- Material provided

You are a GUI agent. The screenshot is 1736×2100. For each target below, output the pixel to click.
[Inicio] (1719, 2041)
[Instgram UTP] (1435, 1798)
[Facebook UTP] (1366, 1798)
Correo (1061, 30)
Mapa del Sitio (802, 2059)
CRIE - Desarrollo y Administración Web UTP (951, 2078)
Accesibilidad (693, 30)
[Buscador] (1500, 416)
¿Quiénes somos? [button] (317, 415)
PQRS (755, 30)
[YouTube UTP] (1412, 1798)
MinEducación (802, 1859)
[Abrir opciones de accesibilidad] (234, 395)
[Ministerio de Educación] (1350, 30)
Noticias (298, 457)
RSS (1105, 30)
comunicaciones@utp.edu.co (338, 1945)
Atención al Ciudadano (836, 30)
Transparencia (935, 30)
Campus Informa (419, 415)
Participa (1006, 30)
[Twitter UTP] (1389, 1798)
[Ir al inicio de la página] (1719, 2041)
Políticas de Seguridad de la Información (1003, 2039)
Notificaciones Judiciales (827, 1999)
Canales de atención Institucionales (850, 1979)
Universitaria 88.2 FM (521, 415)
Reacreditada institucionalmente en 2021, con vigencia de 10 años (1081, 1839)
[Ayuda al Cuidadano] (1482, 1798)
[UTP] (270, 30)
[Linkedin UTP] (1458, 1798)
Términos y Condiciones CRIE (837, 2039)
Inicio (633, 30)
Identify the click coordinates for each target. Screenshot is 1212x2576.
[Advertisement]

- Directions for this task
Taking the entries from their first line through the line with "RSS (1105, 30)", inclusive, restate each line word for word and give nothing else.

- Solution to the exercise
You are a GUI agent. The screenshot is 1736×2100. For each target below, output the pixel to click.
[Inicio] (1719, 2041)
[Instgram UTP] (1435, 1798)
[Facebook UTP] (1366, 1798)
Correo (1061, 30)
Mapa del Sitio (802, 2059)
CRIE - Desarrollo y Administración Web UTP (951, 2078)
Accesibilidad (693, 30)
[Buscador] (1500, 416)
¿Quiénes somos? [button] (317, 415)
PQRS (755, 30)
[YouTube UTP] (1412, 1798)
MinEducación (802, 1859)
[Abrir opciones de accesibilidad] (234, 395)
[Ministerio de Educación] (1350, 30)
Noticias (298, 457)
RSS (1105, 30)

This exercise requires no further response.